#### [REQUIRED TASKS]
**A)** According to the text on performing the message, in what three ways can a teacher approach performing the message?
**B)** Extend the text on performing the message, starting right after its final sentence.

#### [SUPPLIED PASSAGE]
%%

Performing the Message

Introduction

When teachers plan their lessons, they may not be aware of all the ways their teaching can be used to reinforce the message they are trying to deliver. Conversely, they may not be conscious of the ways their teaching and other decisions they make surrounding their teaching can undermine their lesson. Clinical teachers, who spend so much time with their students in so many settings, have unique ways to perform their messages in daily life, and must be especially aware of accidentally contradicting their teaching through other actions.

All teaching performs messages to students. This happens whether or not the teacher intends it and the messages being delivered do not always align with the content of the teacher’s lesson. For example, when a clinical teacher insists on organized paper files, but conducts supervision over her constantly messy desk, she sends a confusing and inconsistent message. By contrast, a supervisor who models the organization she preaches underscores the learning several fold.

To perform your message, align your teaching practice and other decisions you make surrounding your teaching with the content of your lesson. This includes the lesson itself, but also your teaching materials, teaching style and tone, the structure of your lesson plan, the activities you have selected, opportunities for reflection and engagement–essentially every facet of your classroom and lesson can be assessed in terms of its alignment with the message you want to deliver. Indeed, performing the message goes beyond even this. It includes all of the seemingly imperceptible moments surrounding everything one does as a teacher. To add another dimension of complexity to this, you can approach performing the message anticipatorily, concurrently, and retrospectively. For example, you can think about how well your plan for teaching aligns with an upcoming lesson plan, whether your teaching decisions bolster your message in the moment, and how effective your teaching choices supported a lesson you’ve already delivered in the past.

%%

#### [DATA SUPPLIED]

%%

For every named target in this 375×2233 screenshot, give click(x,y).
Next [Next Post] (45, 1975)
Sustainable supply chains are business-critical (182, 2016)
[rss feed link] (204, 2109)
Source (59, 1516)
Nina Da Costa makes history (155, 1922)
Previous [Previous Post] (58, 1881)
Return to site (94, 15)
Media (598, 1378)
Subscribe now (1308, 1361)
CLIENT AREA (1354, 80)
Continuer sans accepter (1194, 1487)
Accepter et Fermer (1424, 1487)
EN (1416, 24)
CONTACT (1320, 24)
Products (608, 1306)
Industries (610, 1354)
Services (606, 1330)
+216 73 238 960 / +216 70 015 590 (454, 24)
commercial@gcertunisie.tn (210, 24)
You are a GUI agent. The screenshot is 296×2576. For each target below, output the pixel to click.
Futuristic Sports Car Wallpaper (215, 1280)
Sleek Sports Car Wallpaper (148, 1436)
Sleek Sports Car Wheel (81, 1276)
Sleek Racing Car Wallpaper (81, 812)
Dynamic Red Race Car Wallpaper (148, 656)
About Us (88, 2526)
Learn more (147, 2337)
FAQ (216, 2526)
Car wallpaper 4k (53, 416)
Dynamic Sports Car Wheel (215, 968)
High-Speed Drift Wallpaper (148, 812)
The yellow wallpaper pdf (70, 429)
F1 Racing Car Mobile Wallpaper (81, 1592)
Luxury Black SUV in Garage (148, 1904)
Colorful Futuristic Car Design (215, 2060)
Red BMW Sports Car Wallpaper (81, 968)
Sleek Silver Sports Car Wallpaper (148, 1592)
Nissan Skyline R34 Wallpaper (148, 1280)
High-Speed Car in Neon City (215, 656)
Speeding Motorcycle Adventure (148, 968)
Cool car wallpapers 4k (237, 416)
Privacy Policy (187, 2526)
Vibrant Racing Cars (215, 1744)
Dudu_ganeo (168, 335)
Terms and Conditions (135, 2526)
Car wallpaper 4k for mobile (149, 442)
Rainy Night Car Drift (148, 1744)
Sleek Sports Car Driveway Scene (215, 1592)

%%

#### [ANSWER LIST]
**A)** Anticipatorily, concurrently, and retrospectively.

**B)**
Here are some concrete examples, big and small, of attempts to perform the message properly:

  1. Consider a lesson on establishing ground rules. You might anticipate and hope that students will seek to advance communitarian values when proposing ground rules. In response, you might consider how your lesson could promote communitarian values such as commonality and collectivity. For example, you might consider whether all students will be given opportunities to propose rules and to discuss their merits or to voice dissent. You might also consider which format will best induce communal discussion. These choices will have the effect of reinforcing the values that ground rules seek to promote: consensus, mutuality, transparency, and belonging. Consider the opposite: a lesson aimed at establishing ground rules that is strictly unidirectional, where the teacher establishes all rules with no input from students. Such a lesson is likely to result in little to no buy-in by students, and might engender feelings of coercion, distrust, and alienation. Students would also be unlikely to cite ground rules as a common point of reference during subsequent discussions. These ground rules are far less likely to provide a structure for conversations of trust and risk in the classes to come.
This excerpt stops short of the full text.